There isn't much the West can do via material means to help the working class of the Middle East. From what I understand, this is for a number of reasons. I am ready and happy to be corrected if I am misunderstanding. These opinions are based on my own background, my own religious upbringing, and my current observations.

First,  because any material aid such as food or building supplies going in are distributed by the local government  which feeds itself and its army before the population get a taste, and thus the status quo is preserved.
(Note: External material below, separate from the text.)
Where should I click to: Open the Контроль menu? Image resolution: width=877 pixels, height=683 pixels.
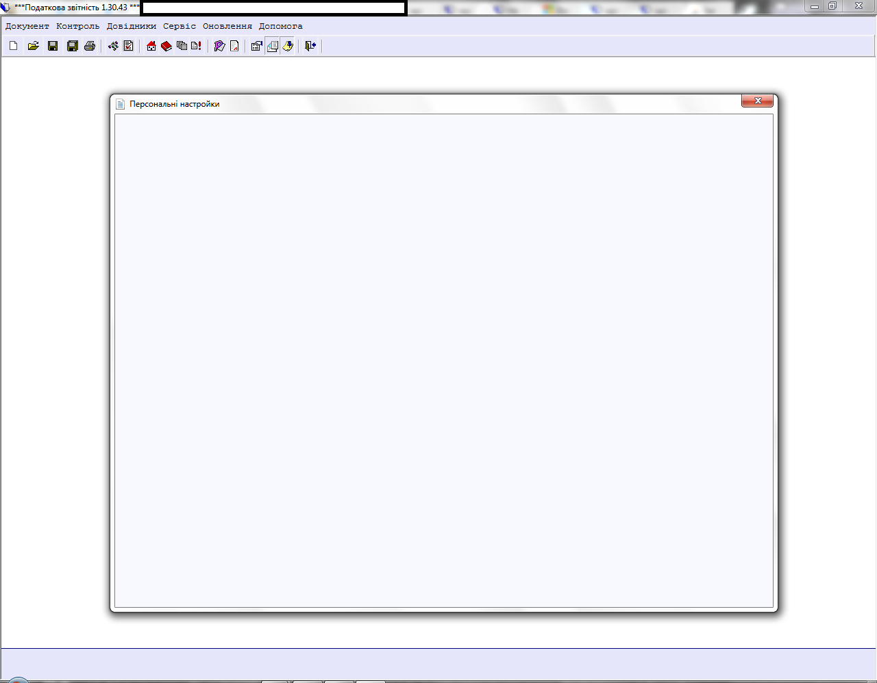[x=77, y=26]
Second, cultural input is also distributed by local governments. The Middle East is insular, xenophobic and paranoid. They absolutely reject overt cultural interactions between itself and what it perceives as the Great Corrupter of Morals, or what we refer to as 'the West'. Covert cultural interaction happens, of course, but the language barrier and lack of common literacy restricts this to the intelligentsia/bourgeoisie of their respective countries (basically the rich bitches who  live in cities, can afford internet and have free time to read).

Although atheist and progressive texts translated (badly) into Egyptian Arabic (the lingua franca of the Middle East) are the hottest torrents around right now (each new text drops like a bombshell), the inability of these modern concepts to penetrate the stone-wall illiteracy of the Middle Eastern blue collar means tribalism rules the roost. And the ruling ethos of this 'tribe' is Salafist Islam and its lesser strains. It does not jibe well with post-Enlightenment  thought which even the hardcore conservative Westerners believe.  They are alien to each other.

So both material and cultural input are going to be altered (perverted) by the local governments where the governments exist.  It's going to be difficult to establish an authentic and helpful relationship with the local populace when they think you're an invading Satan who preaches Free Love and Materialism to Destroy their Eternal Souls.

But what if the government doesn't exist? Because the government doesn't exist once you leave town. Then you get to deal with local warlord. Warlords are much worse than anything you think. They're the toughest sonofabitch who rose to the top of a pile of sonofabitches, and this guy is in control because no one else can take it from him. They do things like sell slaves, force children to become soldiers (and THEN sell them as slaves) and also keep women as slaves. They like slaves, because God said they can have slaves. They also consume a lot of drugs, because if you get your soldiers high on meth they don't feel fear or pain and they'll kill a lot. So just be aware that the kickback money you pay your local warlord to leave you alone is going towards methamphetamines.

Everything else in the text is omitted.